*REQUIRED ACTION*
From the records that follow, copy every line that contains the word "Nous".

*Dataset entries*
==========
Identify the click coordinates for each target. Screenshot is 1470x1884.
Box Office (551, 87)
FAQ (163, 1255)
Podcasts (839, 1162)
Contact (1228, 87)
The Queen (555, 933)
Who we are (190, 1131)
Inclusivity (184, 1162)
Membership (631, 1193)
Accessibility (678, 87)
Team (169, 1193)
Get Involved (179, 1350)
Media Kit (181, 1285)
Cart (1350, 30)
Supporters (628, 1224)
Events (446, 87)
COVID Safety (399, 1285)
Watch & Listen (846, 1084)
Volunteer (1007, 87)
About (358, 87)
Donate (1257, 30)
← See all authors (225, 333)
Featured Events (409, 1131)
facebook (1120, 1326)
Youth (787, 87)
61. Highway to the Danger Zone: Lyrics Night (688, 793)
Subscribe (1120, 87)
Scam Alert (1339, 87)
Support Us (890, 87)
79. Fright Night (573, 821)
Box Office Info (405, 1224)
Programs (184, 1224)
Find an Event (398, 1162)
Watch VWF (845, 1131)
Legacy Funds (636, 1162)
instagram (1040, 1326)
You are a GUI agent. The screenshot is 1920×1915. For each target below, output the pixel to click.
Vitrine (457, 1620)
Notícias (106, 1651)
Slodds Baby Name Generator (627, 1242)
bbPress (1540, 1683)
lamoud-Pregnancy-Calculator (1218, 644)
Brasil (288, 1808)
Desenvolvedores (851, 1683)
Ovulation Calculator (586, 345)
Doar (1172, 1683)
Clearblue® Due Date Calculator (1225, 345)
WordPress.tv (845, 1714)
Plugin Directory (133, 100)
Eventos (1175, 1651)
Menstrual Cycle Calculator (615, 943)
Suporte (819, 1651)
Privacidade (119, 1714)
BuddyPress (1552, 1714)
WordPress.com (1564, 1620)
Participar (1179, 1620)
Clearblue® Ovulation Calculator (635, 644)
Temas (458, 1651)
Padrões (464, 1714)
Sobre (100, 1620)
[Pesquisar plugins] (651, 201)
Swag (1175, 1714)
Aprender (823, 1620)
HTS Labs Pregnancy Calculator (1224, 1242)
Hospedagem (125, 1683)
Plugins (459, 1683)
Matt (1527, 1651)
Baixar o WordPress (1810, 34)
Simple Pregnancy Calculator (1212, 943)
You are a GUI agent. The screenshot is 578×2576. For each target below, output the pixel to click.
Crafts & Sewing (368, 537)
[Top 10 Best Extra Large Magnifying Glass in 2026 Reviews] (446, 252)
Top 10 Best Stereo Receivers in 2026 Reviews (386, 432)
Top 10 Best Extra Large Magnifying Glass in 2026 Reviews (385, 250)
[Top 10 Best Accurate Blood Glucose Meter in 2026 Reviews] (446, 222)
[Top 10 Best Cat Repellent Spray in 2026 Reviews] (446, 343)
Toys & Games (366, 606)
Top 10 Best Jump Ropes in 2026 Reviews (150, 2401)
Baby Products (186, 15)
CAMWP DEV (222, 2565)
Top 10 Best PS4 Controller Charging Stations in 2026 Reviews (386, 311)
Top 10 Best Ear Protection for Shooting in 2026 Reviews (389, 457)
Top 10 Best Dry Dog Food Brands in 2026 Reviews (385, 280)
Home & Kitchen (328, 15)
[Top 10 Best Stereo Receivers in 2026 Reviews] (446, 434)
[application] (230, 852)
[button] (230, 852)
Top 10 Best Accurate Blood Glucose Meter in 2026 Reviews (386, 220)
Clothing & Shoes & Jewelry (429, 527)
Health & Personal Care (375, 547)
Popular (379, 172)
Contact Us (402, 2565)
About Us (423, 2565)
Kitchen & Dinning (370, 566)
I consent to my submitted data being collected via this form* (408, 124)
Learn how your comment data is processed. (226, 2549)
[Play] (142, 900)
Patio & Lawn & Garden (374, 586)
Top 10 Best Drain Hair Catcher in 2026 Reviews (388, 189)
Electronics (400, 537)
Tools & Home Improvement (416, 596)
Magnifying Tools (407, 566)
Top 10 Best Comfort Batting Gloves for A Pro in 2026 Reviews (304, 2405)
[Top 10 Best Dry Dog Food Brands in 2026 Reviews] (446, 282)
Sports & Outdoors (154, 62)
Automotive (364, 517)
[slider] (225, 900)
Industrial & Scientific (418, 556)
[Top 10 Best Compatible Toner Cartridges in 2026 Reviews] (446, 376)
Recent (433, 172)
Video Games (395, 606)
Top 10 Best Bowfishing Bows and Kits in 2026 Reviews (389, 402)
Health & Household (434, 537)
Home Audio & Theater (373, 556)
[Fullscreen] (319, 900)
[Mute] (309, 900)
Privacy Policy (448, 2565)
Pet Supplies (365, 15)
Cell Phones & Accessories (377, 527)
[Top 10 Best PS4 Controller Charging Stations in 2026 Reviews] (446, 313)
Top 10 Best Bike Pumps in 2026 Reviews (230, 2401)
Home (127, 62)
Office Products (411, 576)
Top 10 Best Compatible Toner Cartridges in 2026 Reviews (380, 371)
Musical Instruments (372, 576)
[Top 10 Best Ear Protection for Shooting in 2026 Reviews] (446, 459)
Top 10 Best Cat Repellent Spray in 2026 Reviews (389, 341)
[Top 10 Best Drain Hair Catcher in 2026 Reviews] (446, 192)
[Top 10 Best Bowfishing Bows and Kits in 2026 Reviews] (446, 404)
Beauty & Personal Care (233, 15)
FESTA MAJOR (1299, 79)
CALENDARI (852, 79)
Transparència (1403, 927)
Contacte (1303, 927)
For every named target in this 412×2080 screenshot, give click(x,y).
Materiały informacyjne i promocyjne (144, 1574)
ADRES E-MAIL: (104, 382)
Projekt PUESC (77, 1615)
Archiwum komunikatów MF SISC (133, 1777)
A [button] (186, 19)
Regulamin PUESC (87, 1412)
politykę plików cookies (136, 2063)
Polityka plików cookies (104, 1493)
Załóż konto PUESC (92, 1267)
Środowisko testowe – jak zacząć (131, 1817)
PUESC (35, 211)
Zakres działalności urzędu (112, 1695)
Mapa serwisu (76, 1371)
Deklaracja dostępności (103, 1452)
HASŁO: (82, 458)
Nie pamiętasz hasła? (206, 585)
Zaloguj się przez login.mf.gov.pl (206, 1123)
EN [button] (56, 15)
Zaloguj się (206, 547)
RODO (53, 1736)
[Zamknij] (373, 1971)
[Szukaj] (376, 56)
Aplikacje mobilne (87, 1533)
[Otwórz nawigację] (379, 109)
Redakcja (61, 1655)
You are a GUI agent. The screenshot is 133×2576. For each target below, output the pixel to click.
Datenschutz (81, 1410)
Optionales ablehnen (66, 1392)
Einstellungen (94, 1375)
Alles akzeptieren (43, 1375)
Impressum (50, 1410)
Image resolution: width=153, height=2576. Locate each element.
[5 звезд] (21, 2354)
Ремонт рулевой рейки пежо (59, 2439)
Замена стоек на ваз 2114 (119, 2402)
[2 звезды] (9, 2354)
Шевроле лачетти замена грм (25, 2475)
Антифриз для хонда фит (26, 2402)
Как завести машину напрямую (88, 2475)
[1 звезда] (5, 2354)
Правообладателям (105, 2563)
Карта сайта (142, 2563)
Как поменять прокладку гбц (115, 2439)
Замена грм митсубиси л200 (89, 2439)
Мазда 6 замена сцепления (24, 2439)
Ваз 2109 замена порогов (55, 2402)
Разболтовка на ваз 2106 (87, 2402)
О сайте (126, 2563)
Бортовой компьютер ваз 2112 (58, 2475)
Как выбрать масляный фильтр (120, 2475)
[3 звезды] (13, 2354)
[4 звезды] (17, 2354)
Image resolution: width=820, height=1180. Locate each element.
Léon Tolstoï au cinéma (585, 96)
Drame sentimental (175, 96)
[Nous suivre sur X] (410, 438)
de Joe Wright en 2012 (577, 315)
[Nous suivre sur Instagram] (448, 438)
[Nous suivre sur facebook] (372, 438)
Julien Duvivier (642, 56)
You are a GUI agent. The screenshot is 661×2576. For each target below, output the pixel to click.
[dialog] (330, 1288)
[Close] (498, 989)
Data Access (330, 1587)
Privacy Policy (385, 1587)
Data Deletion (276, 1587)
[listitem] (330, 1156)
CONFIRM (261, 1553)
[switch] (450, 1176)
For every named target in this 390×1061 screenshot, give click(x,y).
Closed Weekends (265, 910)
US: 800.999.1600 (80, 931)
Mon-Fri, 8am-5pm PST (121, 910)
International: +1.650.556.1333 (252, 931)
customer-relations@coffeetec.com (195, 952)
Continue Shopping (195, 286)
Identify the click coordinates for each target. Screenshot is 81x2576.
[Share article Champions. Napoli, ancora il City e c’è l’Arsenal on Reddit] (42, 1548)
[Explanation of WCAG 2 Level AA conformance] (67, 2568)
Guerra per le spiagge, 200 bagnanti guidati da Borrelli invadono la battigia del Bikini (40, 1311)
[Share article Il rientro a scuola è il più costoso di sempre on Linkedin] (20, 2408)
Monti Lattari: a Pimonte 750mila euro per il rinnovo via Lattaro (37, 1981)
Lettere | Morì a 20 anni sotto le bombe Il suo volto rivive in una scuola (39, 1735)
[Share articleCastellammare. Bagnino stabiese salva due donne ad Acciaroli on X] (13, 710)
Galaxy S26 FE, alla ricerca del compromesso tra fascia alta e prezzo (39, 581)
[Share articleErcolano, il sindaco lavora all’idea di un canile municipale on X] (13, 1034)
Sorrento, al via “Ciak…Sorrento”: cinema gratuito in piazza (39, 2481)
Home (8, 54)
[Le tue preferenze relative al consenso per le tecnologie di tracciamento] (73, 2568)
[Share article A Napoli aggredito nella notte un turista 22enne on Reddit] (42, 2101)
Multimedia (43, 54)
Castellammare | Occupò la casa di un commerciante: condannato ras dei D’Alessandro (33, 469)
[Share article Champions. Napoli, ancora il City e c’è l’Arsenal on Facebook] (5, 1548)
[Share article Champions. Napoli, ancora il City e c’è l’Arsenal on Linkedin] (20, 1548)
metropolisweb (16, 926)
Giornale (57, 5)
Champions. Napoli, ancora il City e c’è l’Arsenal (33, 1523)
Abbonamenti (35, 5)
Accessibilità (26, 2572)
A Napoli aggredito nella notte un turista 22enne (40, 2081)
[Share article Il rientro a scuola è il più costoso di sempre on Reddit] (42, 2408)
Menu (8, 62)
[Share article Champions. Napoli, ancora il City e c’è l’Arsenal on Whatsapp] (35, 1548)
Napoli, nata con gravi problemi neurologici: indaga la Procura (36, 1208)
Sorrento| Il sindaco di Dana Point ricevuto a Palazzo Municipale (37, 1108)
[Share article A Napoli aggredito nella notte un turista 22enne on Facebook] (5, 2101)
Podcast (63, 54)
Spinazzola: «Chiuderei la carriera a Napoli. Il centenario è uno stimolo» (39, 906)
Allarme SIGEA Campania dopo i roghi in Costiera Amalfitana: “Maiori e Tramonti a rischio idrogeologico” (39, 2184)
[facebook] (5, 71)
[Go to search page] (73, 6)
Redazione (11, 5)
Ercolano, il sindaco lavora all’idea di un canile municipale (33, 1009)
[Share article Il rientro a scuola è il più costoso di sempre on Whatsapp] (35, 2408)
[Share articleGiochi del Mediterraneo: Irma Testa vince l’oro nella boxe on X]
==========
*SOLUTION FOR THIS EXERCISE*
[Nous suivre sur X] (410, 438)
[Nous suivre sur Instagram] (448, 438)
[Nous suivre sur facebook] (372, 438)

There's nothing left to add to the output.